Each time an hourly employee leaves Waste Management, it costs a minimum of $12,000 to search for and hire a replacement, Fish said. What’s more, among drivers, 50% of safety incidents involve those with three years or less on the job.

“In terms of safety, the longer you are here, the better you are,” Fish said. And by paying for education, he added, “there is a real hook.”

Waste Management estimates the cost will be $5 million to $10 million for the first year of the employee program.

In the wake of the pandemic, employers are thinking more holistically about their employees and their goals, including personal and family life, said AnnElizabeth Konkel, an economist at the Indeed Hiring Lab. Extending the benefits to spouses and children seeks to address those considerations.

“You can’t hide your family life,” Konkel said. “Everybody has had to wildly change what they’ve done the last 15 months.”

The competition for new hires is especially intense in the leisure and hospitality industry, which has surged back to life after shutting down almost completely last spring.

Applebee’s is seeking to hire 10,000 people this summer and announced last month that it would hand out vouchers for a free appetizer to anyone who scheduled an interview.
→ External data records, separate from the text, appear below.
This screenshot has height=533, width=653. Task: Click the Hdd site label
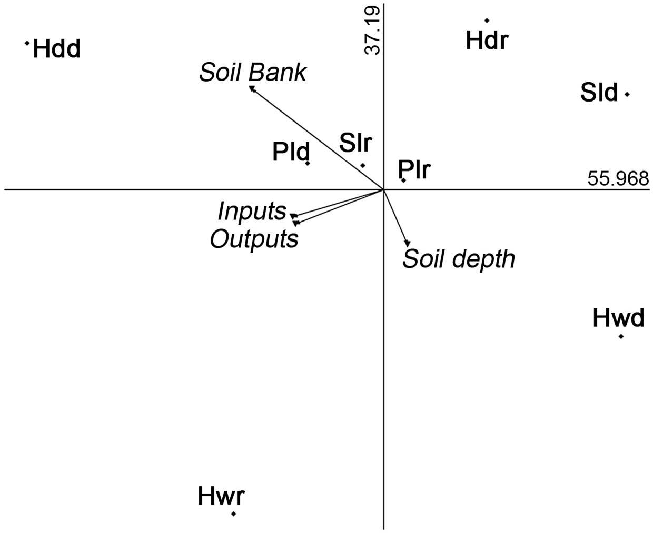pos(56,49)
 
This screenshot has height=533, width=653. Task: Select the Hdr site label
pos(487,40)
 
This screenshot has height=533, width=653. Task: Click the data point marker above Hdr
pos(487,21)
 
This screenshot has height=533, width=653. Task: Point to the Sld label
pos(599,93)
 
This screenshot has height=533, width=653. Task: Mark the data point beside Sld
pos(627,95)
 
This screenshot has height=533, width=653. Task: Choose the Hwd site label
pos(618,318)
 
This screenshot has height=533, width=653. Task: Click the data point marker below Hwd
pos(621,336)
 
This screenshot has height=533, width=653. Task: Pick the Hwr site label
pos(221,496)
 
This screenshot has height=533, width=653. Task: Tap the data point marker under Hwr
pos(233,514)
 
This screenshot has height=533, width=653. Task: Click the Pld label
pos(291,152)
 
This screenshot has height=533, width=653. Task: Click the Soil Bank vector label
pos(252,73)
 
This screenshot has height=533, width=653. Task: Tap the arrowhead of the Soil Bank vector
pos(251,87)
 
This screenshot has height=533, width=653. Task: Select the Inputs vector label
pos(252,211)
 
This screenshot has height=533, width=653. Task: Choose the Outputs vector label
pos(254,238)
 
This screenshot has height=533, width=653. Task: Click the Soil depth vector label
pos(458,258)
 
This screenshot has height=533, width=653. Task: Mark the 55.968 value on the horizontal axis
pos(618,179)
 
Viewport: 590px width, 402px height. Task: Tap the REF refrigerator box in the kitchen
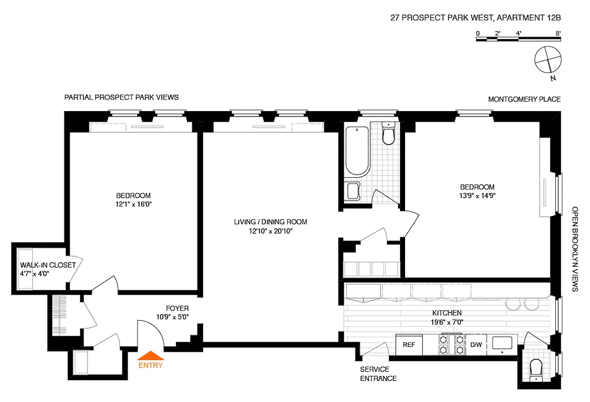(x=409, y=345)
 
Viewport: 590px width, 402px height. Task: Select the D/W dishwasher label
(x=475, y=345)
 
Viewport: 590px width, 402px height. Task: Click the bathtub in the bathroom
(x=357, y=150)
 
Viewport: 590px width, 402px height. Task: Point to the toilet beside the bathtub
(x=388, y=134)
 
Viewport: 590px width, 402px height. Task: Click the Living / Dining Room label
(x=270, y=222)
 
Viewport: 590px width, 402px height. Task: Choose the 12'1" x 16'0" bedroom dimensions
(x=133, y=205)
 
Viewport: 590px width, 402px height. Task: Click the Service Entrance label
(x=378, y=374)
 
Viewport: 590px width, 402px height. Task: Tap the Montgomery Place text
(x=524, y=99)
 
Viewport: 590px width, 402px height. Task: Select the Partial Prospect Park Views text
(x=121, y=97)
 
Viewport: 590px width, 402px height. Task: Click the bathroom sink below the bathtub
(x=353, y=191)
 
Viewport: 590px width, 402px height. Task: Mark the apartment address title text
(x=475, y=19)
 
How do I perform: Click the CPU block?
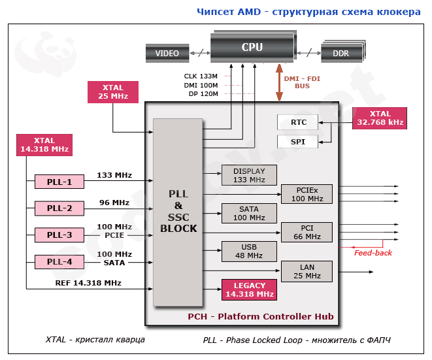(252, 47)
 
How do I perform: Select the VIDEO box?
(167, 54)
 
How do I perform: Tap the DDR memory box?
(341, 54)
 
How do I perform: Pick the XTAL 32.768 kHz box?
(378, 117)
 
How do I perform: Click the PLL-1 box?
(59, 182)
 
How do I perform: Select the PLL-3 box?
(59, 235)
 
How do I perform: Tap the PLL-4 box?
(59, 262)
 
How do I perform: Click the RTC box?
(298, 122)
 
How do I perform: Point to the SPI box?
(298, 142)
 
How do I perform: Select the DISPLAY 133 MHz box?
(249, 175)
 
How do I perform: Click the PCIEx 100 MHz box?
(307, 194)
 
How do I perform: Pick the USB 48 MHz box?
(249, 252)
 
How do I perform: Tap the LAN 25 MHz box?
(307, 271)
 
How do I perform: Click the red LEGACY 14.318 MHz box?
(249, 289)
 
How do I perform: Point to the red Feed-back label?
(373, 253)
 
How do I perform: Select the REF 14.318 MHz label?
(88, 283)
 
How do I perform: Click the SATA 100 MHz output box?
(249, 213)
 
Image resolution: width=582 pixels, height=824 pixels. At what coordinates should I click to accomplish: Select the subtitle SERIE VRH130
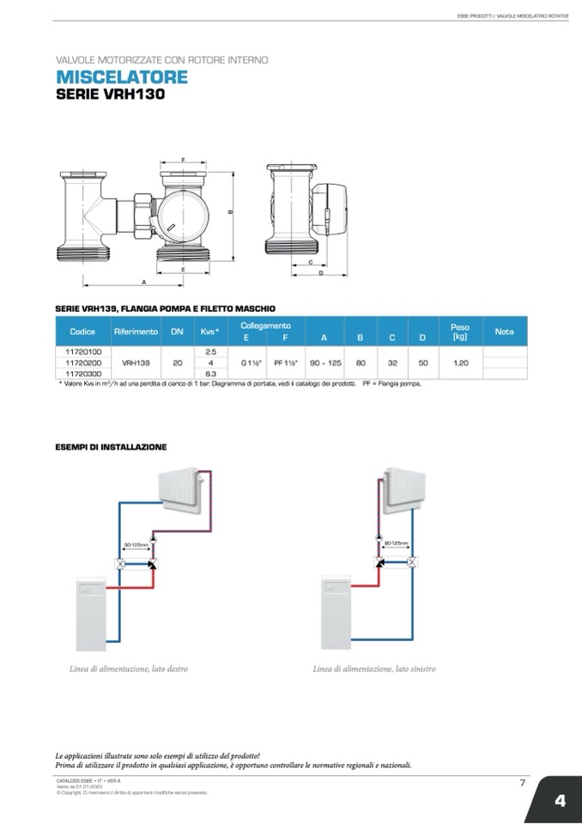tap(109, 95)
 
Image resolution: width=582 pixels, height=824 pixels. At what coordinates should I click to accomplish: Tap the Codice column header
tap(82, 331)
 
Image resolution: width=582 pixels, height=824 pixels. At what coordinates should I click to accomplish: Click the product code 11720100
tap(83, 351)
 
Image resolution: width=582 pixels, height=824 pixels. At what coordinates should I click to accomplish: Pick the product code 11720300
tap(83, 374)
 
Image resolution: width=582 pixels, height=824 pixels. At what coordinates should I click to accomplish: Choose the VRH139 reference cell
tap(136, 363)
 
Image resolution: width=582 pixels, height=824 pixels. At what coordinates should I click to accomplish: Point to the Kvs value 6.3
tap(210, 374)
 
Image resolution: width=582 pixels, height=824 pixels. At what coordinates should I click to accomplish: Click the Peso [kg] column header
tap(459, 331)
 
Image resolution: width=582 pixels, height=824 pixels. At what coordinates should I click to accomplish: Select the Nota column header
tap(505, 331)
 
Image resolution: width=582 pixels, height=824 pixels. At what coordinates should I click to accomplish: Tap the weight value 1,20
tap(460, 363)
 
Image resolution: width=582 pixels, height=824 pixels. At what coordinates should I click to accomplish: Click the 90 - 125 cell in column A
tap(325, 363)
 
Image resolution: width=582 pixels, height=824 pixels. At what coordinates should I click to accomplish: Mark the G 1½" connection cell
tap(251, 363)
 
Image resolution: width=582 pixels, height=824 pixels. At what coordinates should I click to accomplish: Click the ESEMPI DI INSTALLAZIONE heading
tap(111, 447)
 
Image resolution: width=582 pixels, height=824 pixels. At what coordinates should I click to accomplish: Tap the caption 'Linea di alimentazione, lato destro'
tap(129, 668)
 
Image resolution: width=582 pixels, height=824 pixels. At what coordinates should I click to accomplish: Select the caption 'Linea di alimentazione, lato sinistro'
tap(374, 668)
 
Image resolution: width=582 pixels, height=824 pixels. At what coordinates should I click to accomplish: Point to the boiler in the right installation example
tap(340, 613)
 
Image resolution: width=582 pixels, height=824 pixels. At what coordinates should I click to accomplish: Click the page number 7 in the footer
tap(522, 782)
Hoping for 10,000 applicants, the restaurant chain got 40,000 as a result of the offer, said John Cywinski, Applebee’s president.

“Our No. 1-selling category is appetizers, so we decided to offer an app for an app,” Cywinski said. “I’ve got guests coming back in droves, but I don’t have all the team members I’d like.”

To attract workers this summer, Omni Hotels & Resorts is offering a range of incentives, including free hotel rooms for summer employees at some properties, as well as guaranteed entrance into the company’s management training program for staff members who stay through Labor Day. New employees will also receive three free nights at the Omni hotel of their choice.

“We have put aside guest rooms in our hotels so employees wouldn’t need to worry about where they would live so they could take this job,” said Joy Rothschild, Omni’s chief human resources officer. “We have never taken guest rooms out of inventory for housing before.”

Members of the culinary team will get a free set of knives and weekly sit-downs with the executive chef in the kitchen where they work so they can tap the chef’s expertise.

“We needed to do something to grab the attention of culinary students,” Rothschild said. “I’ve seen a lot of people offering monetary incentives, but we didn’t feel that was enough. The college students coming want something more than the paycheck.”

Not that cash has gone completely out of style — all of Omni’s summer hires get a $250 signing bonus plus a $500 retention bonus at the end of the season.

Rothschild believes that the additional incentives are needed to fill the ranks. If anything, she added, new ones are on the way.

“I don’t think we’re done with incentives,” she said. “We want to see how much traction we get with these, but I suspect we will be coming out with more.”